──────── Given data

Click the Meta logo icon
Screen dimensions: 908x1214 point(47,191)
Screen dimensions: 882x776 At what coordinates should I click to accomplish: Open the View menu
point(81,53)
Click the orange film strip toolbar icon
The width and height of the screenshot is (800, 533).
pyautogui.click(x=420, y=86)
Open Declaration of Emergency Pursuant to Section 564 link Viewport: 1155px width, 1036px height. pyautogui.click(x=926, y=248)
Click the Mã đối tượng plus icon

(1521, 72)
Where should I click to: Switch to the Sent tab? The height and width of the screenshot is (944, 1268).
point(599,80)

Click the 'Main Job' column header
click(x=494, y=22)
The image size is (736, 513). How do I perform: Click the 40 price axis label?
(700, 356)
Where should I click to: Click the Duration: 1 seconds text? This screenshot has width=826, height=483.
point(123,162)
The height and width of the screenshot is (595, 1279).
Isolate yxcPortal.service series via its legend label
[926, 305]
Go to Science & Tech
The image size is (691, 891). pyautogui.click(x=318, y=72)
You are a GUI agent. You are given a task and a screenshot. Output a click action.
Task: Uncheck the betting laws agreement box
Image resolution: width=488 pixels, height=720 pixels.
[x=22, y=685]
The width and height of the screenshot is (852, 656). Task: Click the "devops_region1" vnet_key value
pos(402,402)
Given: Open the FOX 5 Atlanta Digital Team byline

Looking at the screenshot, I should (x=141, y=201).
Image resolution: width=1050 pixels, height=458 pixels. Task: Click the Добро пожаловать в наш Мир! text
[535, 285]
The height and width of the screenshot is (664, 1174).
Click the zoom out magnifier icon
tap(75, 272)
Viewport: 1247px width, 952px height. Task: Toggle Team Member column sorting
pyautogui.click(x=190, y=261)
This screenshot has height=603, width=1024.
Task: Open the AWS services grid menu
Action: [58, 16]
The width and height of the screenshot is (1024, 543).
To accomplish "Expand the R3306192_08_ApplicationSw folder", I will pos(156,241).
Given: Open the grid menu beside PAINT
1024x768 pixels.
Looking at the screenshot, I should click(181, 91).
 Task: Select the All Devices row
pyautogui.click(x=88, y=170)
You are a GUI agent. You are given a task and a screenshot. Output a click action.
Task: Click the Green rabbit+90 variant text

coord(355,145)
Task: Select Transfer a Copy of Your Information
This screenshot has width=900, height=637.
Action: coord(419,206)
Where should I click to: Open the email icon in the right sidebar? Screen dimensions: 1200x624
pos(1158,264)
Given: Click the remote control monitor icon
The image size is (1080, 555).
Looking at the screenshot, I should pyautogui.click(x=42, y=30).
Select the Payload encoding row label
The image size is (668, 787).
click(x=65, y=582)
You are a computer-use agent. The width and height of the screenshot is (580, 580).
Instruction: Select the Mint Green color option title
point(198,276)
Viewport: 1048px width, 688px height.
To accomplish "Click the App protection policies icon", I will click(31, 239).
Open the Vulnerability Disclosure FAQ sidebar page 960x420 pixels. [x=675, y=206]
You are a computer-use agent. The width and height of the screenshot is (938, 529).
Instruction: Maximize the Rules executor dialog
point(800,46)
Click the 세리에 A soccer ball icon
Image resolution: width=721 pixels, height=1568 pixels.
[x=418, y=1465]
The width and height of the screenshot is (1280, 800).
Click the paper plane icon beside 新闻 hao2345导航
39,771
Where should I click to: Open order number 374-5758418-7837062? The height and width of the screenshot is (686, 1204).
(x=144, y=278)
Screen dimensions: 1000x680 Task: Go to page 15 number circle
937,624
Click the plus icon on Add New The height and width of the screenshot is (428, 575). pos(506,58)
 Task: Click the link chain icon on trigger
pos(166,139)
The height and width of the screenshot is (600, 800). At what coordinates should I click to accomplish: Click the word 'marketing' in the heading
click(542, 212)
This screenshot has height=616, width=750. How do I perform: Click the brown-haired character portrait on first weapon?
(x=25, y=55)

────────────────

**What you are asked to do:** Go through the records and count the lines that include "computer", then give only that number.

**Answer to this task:** 2